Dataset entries
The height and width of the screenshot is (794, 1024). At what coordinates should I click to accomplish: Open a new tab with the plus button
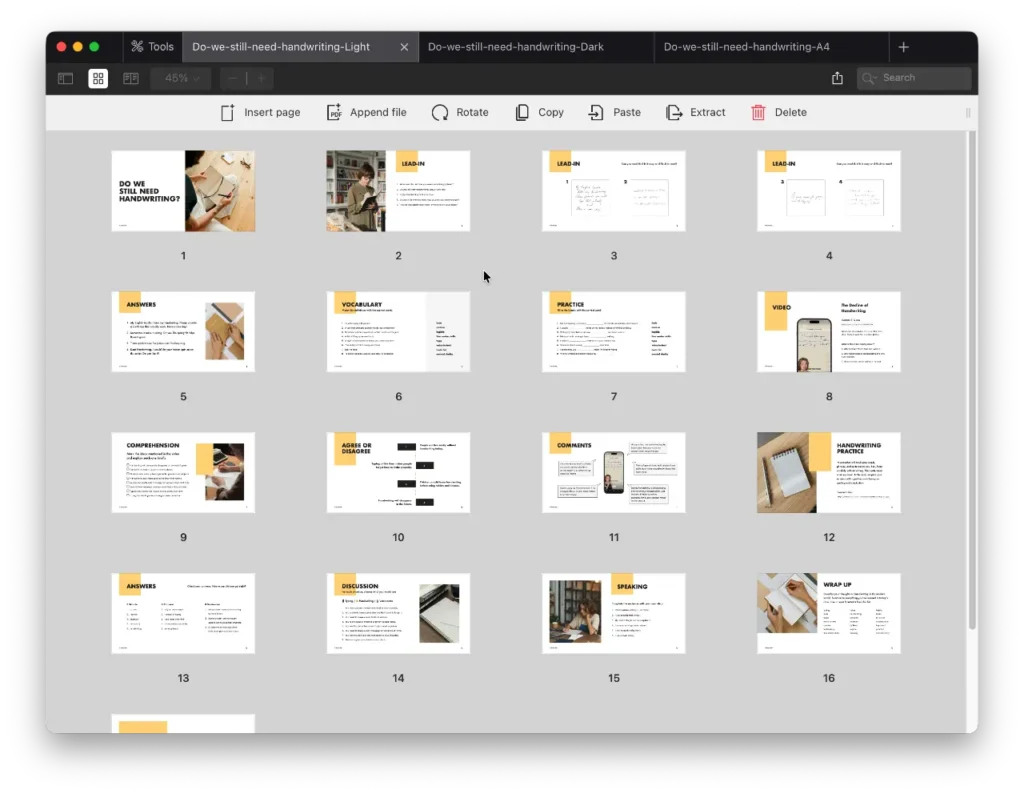[x=903, y=47]
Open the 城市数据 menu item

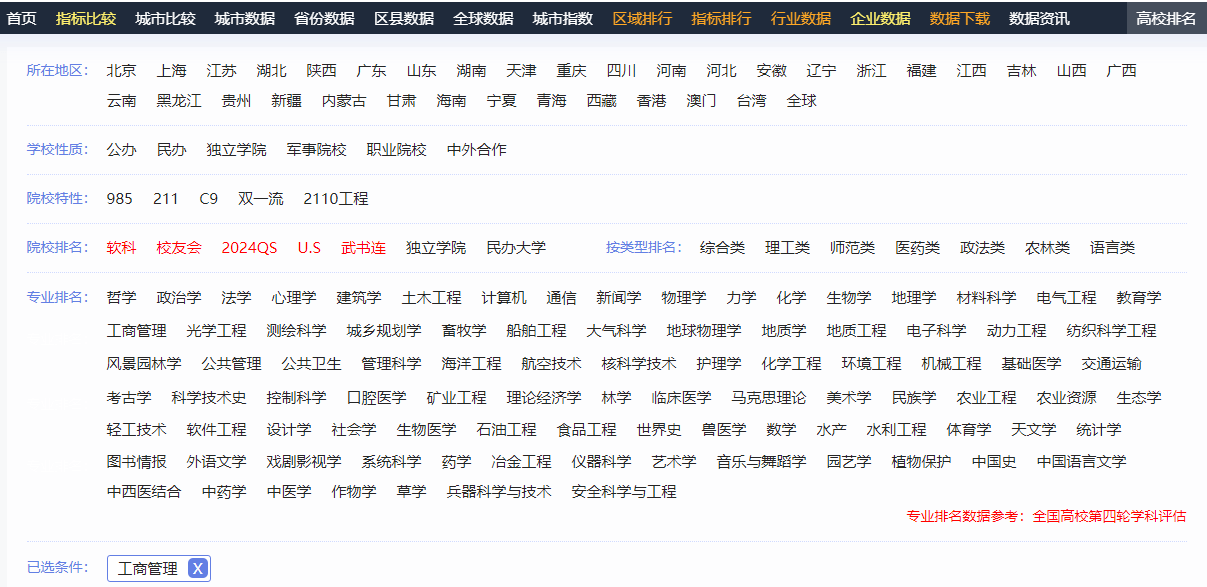[244, 17]
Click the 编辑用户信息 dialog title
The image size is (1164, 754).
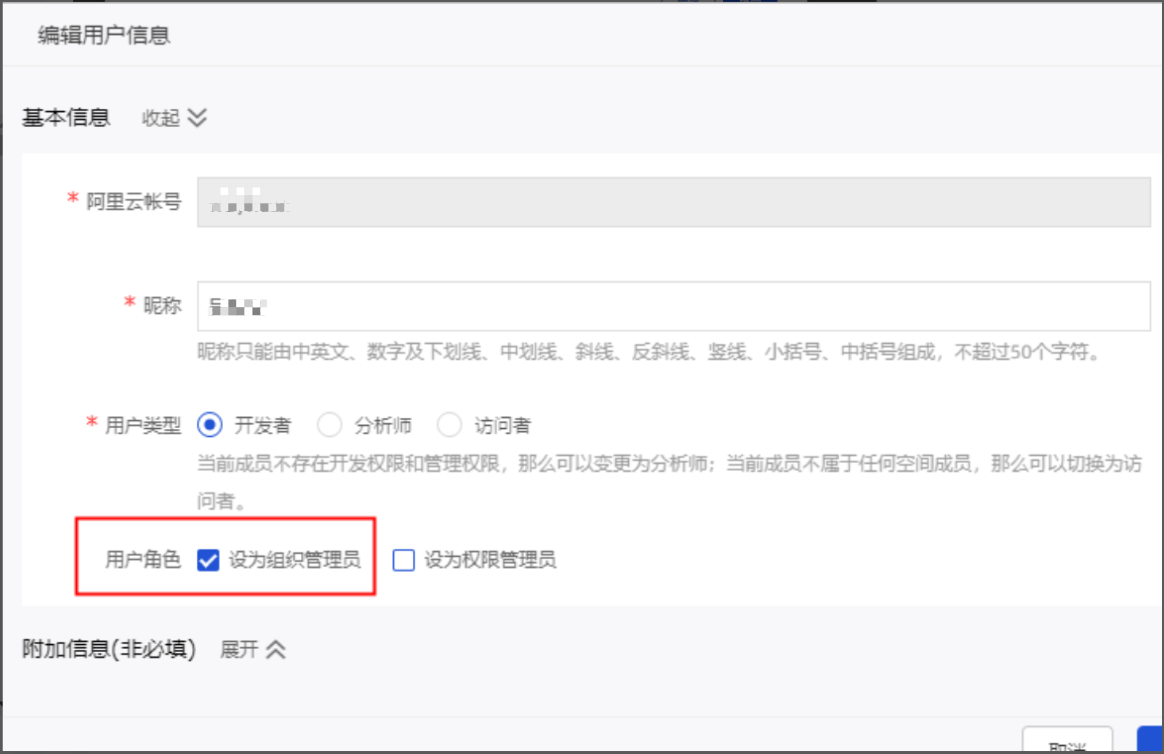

### Task description
Copy every entry word for word, but omit the pictures.

### Answer area
The height and width of the screenshot is (794, 1024). At what coordinates should I click to accomplish: Open a new tab with the plus button
[x=903, y=47]
Open the 城市数据 menu item

[244, 17]
Click the 编辑用户信息 dialog title
The image size is (1164, 754).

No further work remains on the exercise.